Após o 1º. ano, troca-a pela Faculdade de Lisboa – (ao tempo só existiam as duas Faculdades de Direito) – que sempre era mais nova, pois tinha sido fundada uma década antes.
Mas os códigos são os mesmos; as sebentas são igualmente sebentas; e os professores eram oriundos da Faculdade que ele deixou.
Sem dúvida que o Tejo tinha muitíssimo mais água!!!
O Mondego, o “basófias”, nessa época, no Verão, era só areal, e, no Inverno, cheias de arrasar tudo.
E Lisboa tinha muitos mais eléctricos, muitas mais ruas, muitas mais casas, muitíssimas mais pessoas.

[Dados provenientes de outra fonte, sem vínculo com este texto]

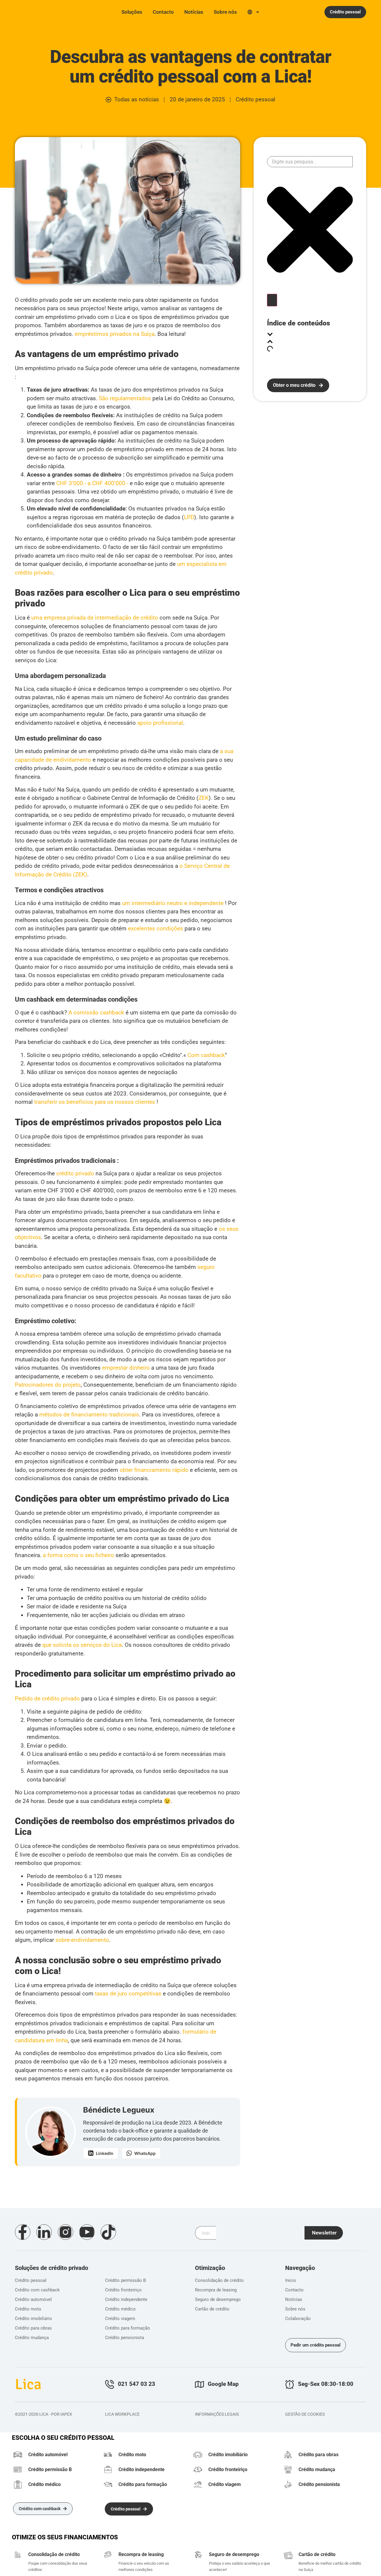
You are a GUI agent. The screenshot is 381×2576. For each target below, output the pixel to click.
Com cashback (206, 1055)
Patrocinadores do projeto (48, 1384)
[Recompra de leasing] (108, 2555)
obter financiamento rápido (154, 1470)
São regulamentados (125, 398)
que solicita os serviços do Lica (82, 1644)
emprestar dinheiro (126, 1367)
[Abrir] (257, 12)
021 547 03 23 (136, 2384)
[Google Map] (199, 2384)
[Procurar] (272, 300)
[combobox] (310, 161)
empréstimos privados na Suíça (114, 333)
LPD (189, 517)
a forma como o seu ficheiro (78, 1555)
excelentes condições (155, 928)
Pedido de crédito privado (47, 1698)
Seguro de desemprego (234, 2554)
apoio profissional (160, 722)
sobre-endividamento (82, 1939)
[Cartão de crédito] (288, 2555)
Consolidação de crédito (54, 2554)
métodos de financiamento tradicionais (88, 1414)
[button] (310, 335)
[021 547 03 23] (109, 2384)
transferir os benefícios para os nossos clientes (94, 1101)
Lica (25, 11)
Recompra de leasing (141, 2554)
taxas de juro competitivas (128, 1993)
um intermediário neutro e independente (173, 903)
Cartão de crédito (317, 2554)
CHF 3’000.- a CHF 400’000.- (92, 483)
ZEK (204, 797)
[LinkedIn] (44, 2232)
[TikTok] (108, 2232)
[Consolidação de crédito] (18, 2555)
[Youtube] (87, 2232)
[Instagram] (65, 2232)
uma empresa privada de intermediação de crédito (94, 617)
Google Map (223, 2384)
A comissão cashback (96, 1012)
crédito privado (75, 1173)
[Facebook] (22, 2232)
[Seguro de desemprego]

E se as guitarras, em Coimbra, trinavam na Sé Velha e dizia-se – eu nunca ouvi, nem os rouxinóis – no Choupal, em Lisboa era na Casa da Mariquinhas. Sempre seria mais agasalhado.
5
Uma década depois, lá vou eu fazer o mesmo percurso: doutrina, comunhões, Liceu Eça de Queirós, Liceu no Porto, Faculdade de Direito de Coimbra, onde me mantive.
Pisei as mesmas pedras das ruelas da Alta, que o camartelo poupara; franqueei as Portas Férrea e de Minerva, atravessei, sempre muito apressado, a Via Latina, entediei-me nas aulas, chalaceei nos gerais.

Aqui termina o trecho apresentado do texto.